Questions de société

"Réforme de la formation des enseignants: réagir ensemble!", par un collectif d'enseignants de Paris 4.

Publié le par Marc Escola

REFORME DE LA FORMATION DES ENSEIGNANTS
DU PREMIER ET DU SECOND DEGRE :
IL EST URGENT DE REAGIR ENSEMBLE !


Actuellement, l'ensemble des universités est touché par un mouvement massif de protestations et de grèves. A Paris, la plupart des cours n'ont pas repris pour le second semestre. Depuis quelques jours, le mouvement se radicalise, et un grand nombre d'universités font l'objet de blocages. A Dauphine, à la Sorbonne, à Nanterre, Saint-Denis ou Villetaneuse, la plupart des enseignements sont au point mort, depuis parfois six semaines. Les manifestations des enseignants, des personnels administratifs et des étudiants se multiplient, soutenues par un très large éventail de syndicats et d'organisations de tous bords.

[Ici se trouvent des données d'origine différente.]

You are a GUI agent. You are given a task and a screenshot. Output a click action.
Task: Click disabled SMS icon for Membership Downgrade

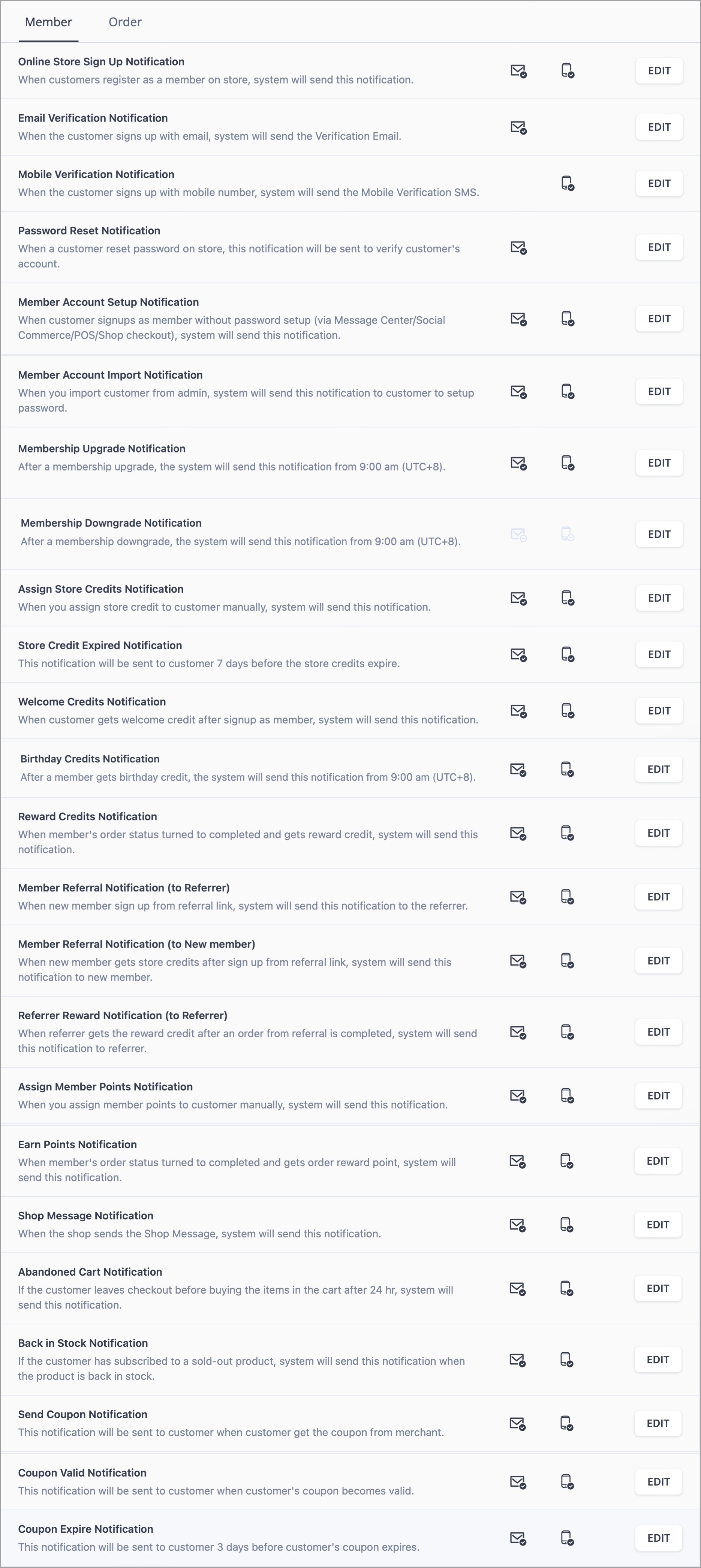(x=568, y=535)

A qui la faute ? A la seule réforme du statut des enseignants-chercheurs et à la défense prétendument corporatiste de purs intérêts catégoriels ? Assurément, non. Depuis des mois, l'ensemble de la communauté universitaire réclame surtout le retrait des projets actuels de réforme de la formation et du recrutement des personnels enseignants de l'Education nationale. A ce jour, sur ce sujet, en dépit d'une série de démarches entamées depuis plus de six mois auprès des Ministères concernés, Valérie Pécresse et Xavier Darcos refusent toute discussion. Cette réforme dite de « mastérisation des concours » propose notamment :

1)    de supprimer l'année de formation en alternance qui suit l'obtention du concours : le nouvel enseignant aura donc un service complet devant des élèves dès la première année ;
2)    de réduire la part des différentes disciplines dans la formation des enseignants (dans le projet actuel, un futur professeur de langues ne serait jamais évalué, par exemple, sur sa pratique orale de la langue) ;
3)    d'instaurer à la place d'une épreuve disciplinaire, pour tous les CAPES de toutes les disciplines, une épreuve de « connaissance du monde éducatif » (le futur professeur apprendra désormais moins de mathématiques, moins de français, moins d'histoire, moins de langues, mais saura ce qu'est le règlement intérieur d'un collège et d'un lycée ou les arcanes du Ministère de l'Education nationale) ;
4)    d'organiser désormais les concours dans le cadre de la deuxième année du Master ; cette année-là, le futur candidat devra donc dans le même temps mener d'une part des recherches universitaires dès le mois d'octobre et rédiger un mémoire à soutenir au mois de juin, d'autre part préparer l'écrit et l'oral du concours qui se tiendra en janvier pour l'écrit et en juin pour l'oral, ce qui implique nécessairement :


-    que seront bradés et le concours et le mémoire, contrairement à l'objectif affiché d'élévation du niveau de formation par la mastérisation ;
-    que seront pénalisés les étudiants qui n'ont pas les moyens financiers de poursuivre de telles études, allongées d'un an avant l'accès possible à un salaire ;
-    qu'il y aura inévitablement bon nombre de « reçus-collés », titulaires d'un Master mais non du concours, qui serviront de main-d'oeuvre à l'Education nationale sur des postes de non-titulaires. La chute vertigineuse des postes mis au concours ces dernières années pourra suivre son cours, compensée par l'augmentation du nombre d'enseignants moins bien payés et au statut précaire.


Demain les collèges et les lycées deviendront en conséquence des lieux dans lesquels des enseignants réalisant les mêmes missions de formation seront pour certains des fonctionnaires d'Etat et pour d'autres, vraisemblablement de plus en plus nombreux, des vacataires payés à la tâche, incertains de leur avenir et ne bénéficiant plus de la disponibilité intellectuelle nécessaire pour permettre aux élèves d'apprendre dans la sérénité. L'atmosphère de travail dans les collèges et lycées s'en ressentira au détriment des élèves mais aussi de tous les personnels des établissements scolaires.

Cette politique est une régression pour la formation intellectuelle des enseignants et une agression sociale. Les enseignants du secondaire comme les parents d'élèves, qui ne sauraient rester indifférents devant cette politique qui concerne l'ensemble de la communauté nationale, sont appelés à participer massivement aux manifestations organisées au cours du mois de mars contre ces projets destructeurs.

Un premier mouvement de manifestation « de la maternelle à l'université » aura lieu ce mercredi 11 mars. A Paris, la manifestation partira à 14h30 de la place de la République. Des manifestations sont prévues le 11 mars dans toutes les villes universitaires.